Sursaut ou déclic. Depuis quelques mois, les commandes de navires avec une propulsion plus efficiente sur un plan écologique ont largement pris le dessus au point de représenter 40 % du carnet de commandes.
Ainsi, les porte-conteneurs avec le gaz naturel liquéfié ont atteint les 198 unités représentant une capacité de 2,31 MEVP (données arrêtées au début de cette semaine), soit un peu moins de 30 % du carnet de commandes, indique le dernier relevé d’Alphaliner. Le taux était de 25 % il y a un an.
Mais l’analyste, qui fait autorité dans la ligne régulière, confirme aussi, avec des données, le sentiment projeté par le marché et les commandes en cascade annoncées par les chantiers coréens et chinois : le méthanol convainc de plus en plus. Les contrats de construction de navires bicarburant avec le méthanol concernent 68 unités totalisant une capacité de 0,93 MEVP. Cette option représente désormais 12 % du carnet de commandes en termes de tonnage, contre moins de 1 % il y a un an.
A contrario, la propulsion conventionnelle a pesé pour 14 % de la capacité commandée au cours du second semestre de 2022 et sur les 0,38 MEVP contractés avec les chantiers en 2023 (au 24 février), seuls 8 % l’ont été avec une propulsion conventionnelle (fuel).
Accélération verte, surtout pour le méthanol
Rien qu’en février, HMM en a commandé dix porte-conteneurs de 9 000 EVP auprès de Hyundai Heavy Industries pour une livraison en 2025 et 2026.
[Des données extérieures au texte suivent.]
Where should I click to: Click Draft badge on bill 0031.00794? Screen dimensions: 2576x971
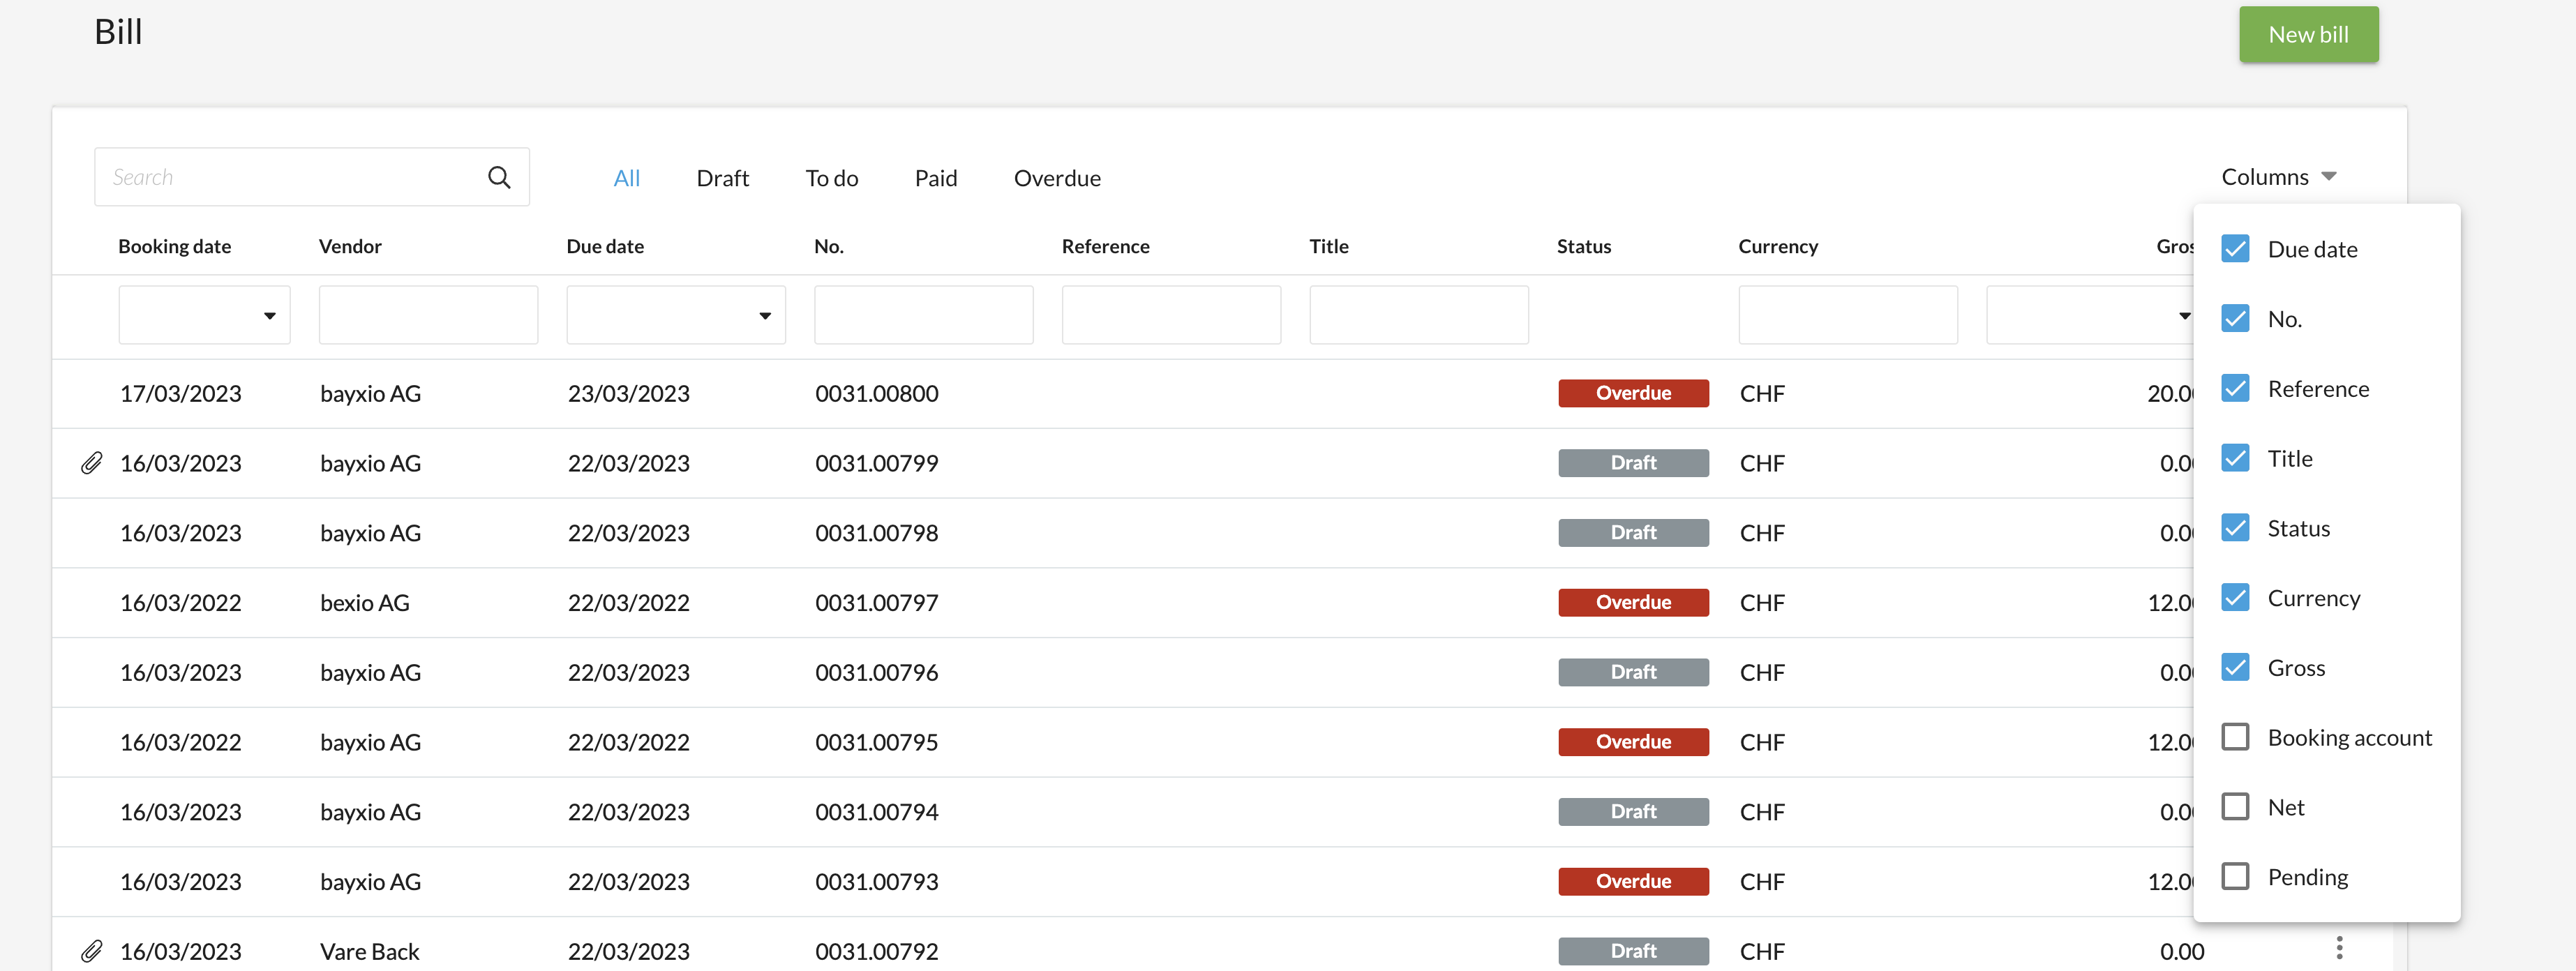pos(1632,811)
Quelques semaines seulement après qu’on lui ait attribué la commande de douze navires de 13 000 EVP au méthanol passée au constructeur sud-coréen Hyundai Samho Heavy Industries, CMA CGM serait à l’origine d’une autre commande importante, cette fois au chantier naval chinois Jiangnan (groupe CSSC) pour une série de six navires de 16 000 EVP, également avec une propulsion bicarburant au méthanol.
Á l’état de spéculation, Alphaliner la formule sans conditionnel. Au prix unitaire estimé à 175 M$, le numéro trois mondial de la ligne régulière pourrait ainsi investir 1,05 Md$ pour cette nouvelle série, dont les livraisons sont prévues pour 2025 et 2026. Selon les rumeurs, d'autres commandes seraient en cours.
Maersk et CMA CGM au coude à coude
Pour Alphaliner, sur la base des commandes fermes et à l’horizon 2025, Maersk et CMA CGM vont se retrouver au coude à coude, avec une prime à CMA CGM (342 000 EVP), au rattrapage record.
Le transporteur danois a commandé à ce jour près de 300 000 EVP de capacité en bicarburation méthanol, ce qui équivaut à 80 % de ses nouvelles constructions sous contrat. Son dernier engagement ferme remonte à octobre et porte sur six unités de 17 000 EVP auprès de Hyundai Heavy pour une livraison resserrée, sur une période de sept mois, d’ici décembre 2025.
OOCL, qui n'est entré sur le marché du tonnage bicarburant au méthanol qu'en octobre dernier, a toutefois commandé sept navires de 24 000 EVP (à Nacks) pour livraison en 2026 et 2027.
Ready or not ready
En revanche, les « prêts pour le carburant », ces navires désignés comme étant configurés pour recevoir le cas échéant du GNL, du méthanol ou de l'ammoniac, sont en perte de vitesse. Il n'y a pas eu de nouveaux contrats de ce type depuis août 2022. Pour autant, ils ont tout pour plaire face à des technologies de rupture qui n’existent pas sur étagères et pour lesquelles tout est à faire.
Garder raison. La flotte existante (97,8 %) a encore recours au bon vieux fuel, dont un tiers environ est équipé de scrubbers, ce qui laisse à penser qu’ils carburent au fuel dont la teneur en soufre est de 3,5 %. La flotte au GNL en commande représente un encore faible 2,2 % de la capacité totale en exploitation.